Однако вместо обычного поклона братья, переглянувшись, подошли поближе к встречавшему и хлопнули разом его по плечу.
— Ты что же, господин стольник, своих уж не признаешь? Аль на царских хлебах заелся? Не в родню, брат, — Татищевы во все века родством дорожили!
Молодец от неожиданности схватился было за саблю, да вдруг покраснел густо и застыл с виноватою улыбкою.
— Веди к царице, племянничек, — ободряюще проговорил Никита Алексеевич, входя первым в ворота монастырские.
Отца встретившего братьев Венедикта Татищева (а это был именно он) Алексея Михайловича, своего двоюродного брата, Никита Алексеевич знал еще по Чигиринским походам. После того командовал Алексей Михайлович гарнизоном стрелецким в Троице-Сергиевом монастыре, а ныне состоял в мастерских палатах Кремля московского судьею.
Лестница в светелку была прибрана и устлана ковром. Узкий ход наверх наполнялся светом множества свечей, уставленных в старинные медные светильники, ввинченные в стены. Венедикт, гремя саблею, пробежал вперед, отворил тяжелую, в железных полосах дверь. В маленькой чистенькой светелке, освещенной сквозь узорчатые слюдяные оконца ласковым осенним солнышком, стояла миловидная Прасковья Федоровна в накинутой на плечи собольей шубке. Длинные черные локоны свободно рассыпаны по плечам. К приезду царицы в светелке наскоро устроили камин, где тлели еще угольки, тонко позванивая. У старого киота, на лавках у стен, на столике и спинке походного трона — богато вышитые царскими знаками темные платы. Венедикт поклонился царице и встал у окна. Сбросили шапки и поклонились в ноги и братья Татищевы.
— Ну вот и вижу опять стольников наших славных Татищевых. Как поседел ты, Никита Алексеевич, а братец твой возмужал и похорошел. — Прасковья кокетливо выставила вперед мягкий сафьяновый башмачок, присев на краешек трона. — Тебе, Федор Алексеевич, ехать со мной. Хочу поглядеть Великие Луки, а оттоле ехать на Торопец и далее в Москву. Вот и поедешь до Тороппа в моем царском поезде.

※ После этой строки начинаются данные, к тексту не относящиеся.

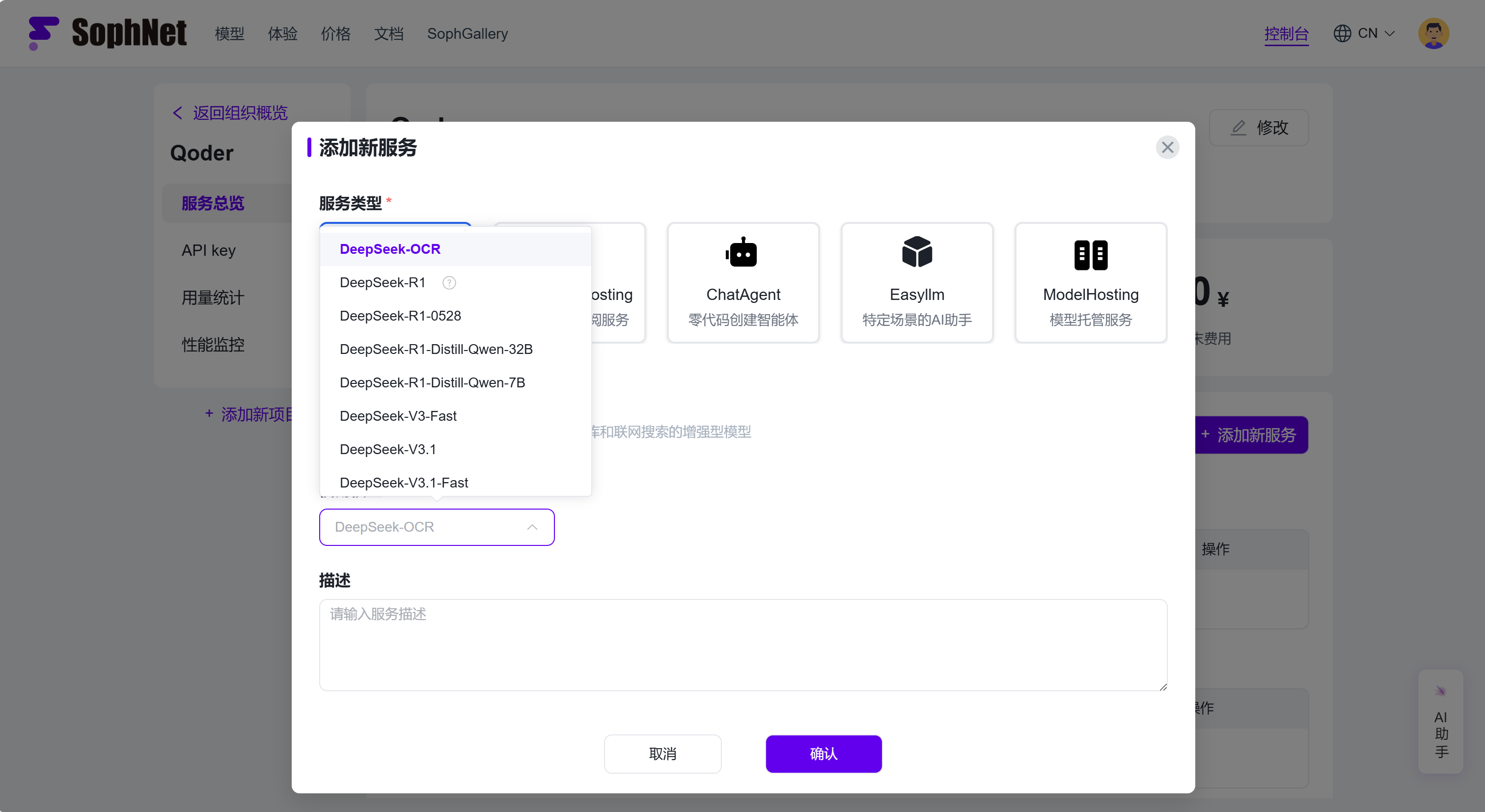This screenshot has width=1485, height=812.
Task: Click the SophNet logo
Action: [x=107, y=33]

Федор поклонился вновь, поблагодарил.
— Что дети твои, Никита Алексеевич, не пора ли их в мои стольники зачислять? Государь Иоанн Алексеевич говорить изволил, что-де давно не видит тебя в Москве. Однако службу твою помнит, и воеводство твое в Бежецком верху — его указ.
— Спасибо, государыня. — Никита Алексеевич смело глядел на царицу. Спросил: — А как здоровье его величества царя Петра?

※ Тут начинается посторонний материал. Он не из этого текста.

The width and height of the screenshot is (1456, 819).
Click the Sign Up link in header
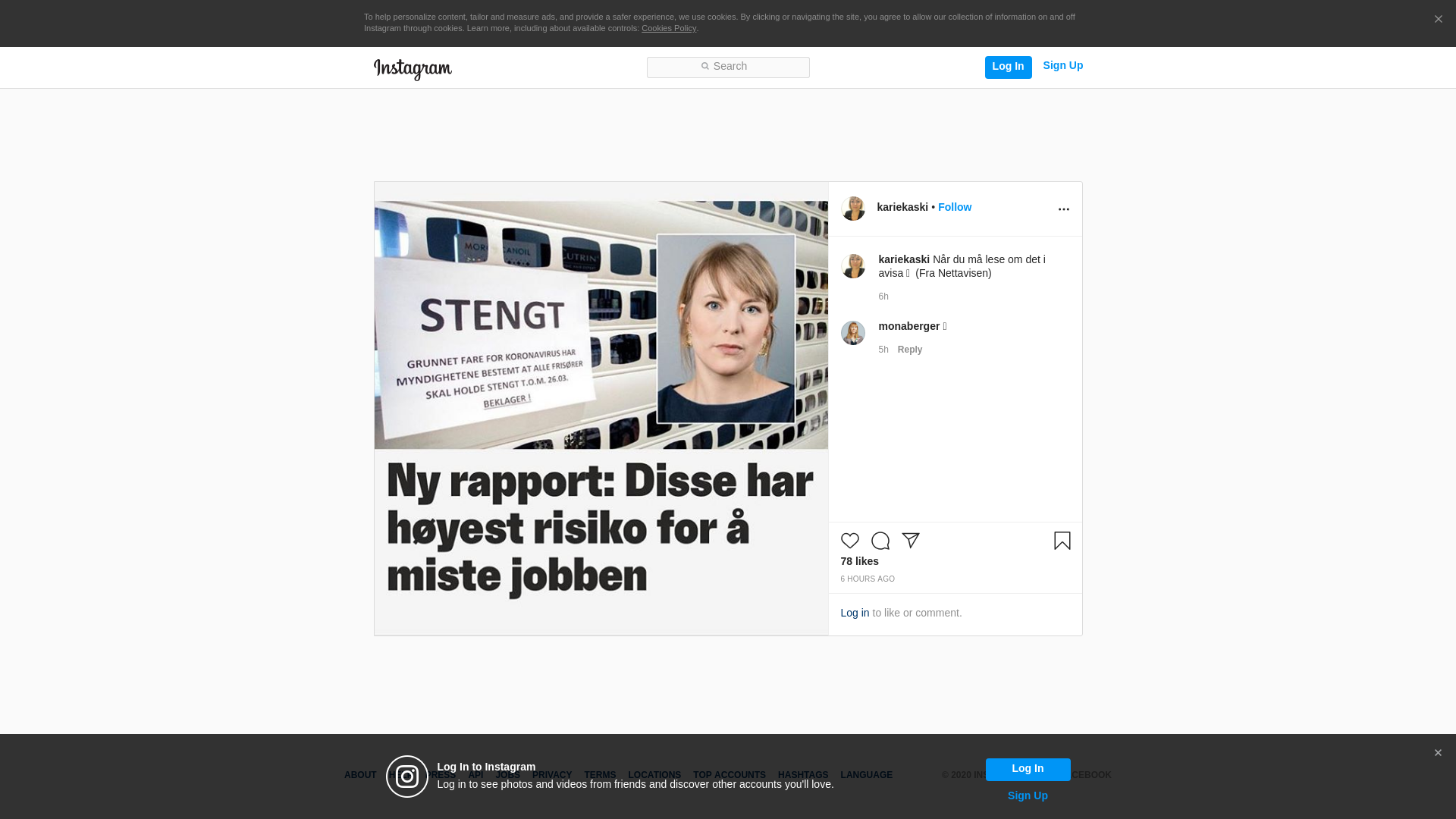(1062, 66)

При имени Петра царица улыбнулась.
— Братья государи всегда в дружбе пребывали, да вот здоровьем господь не равно их одарил. Хворает свет мой Иван Алексеевич, а ведь всего-то двадцать четвертый год ему. — Белоснежные тонкие пальцы царицы сотворили крестное знамение. — А Петр, как говорят в народе, и умом силен и топором крепок. Две недели тому явился во дворец с солдатами потешными да иноземцами — всех моих провидцев-богомольцев разогнали. Женили государя Петра, да царица Евдокия не удержит его возле себя, хоть и на сносях уже и наследника ждет.
— Каков край здешний Псковский показался государыне? — спросил Федор Алексеевич.
— Псков сам — град дивно чудный, богатый и обширный. Стогны просторны, улицы и дома богаты. Детинец могуч и благолепен церквами святыми. Как мне сказали, церковь псковская основана тут княгиней Ольгой.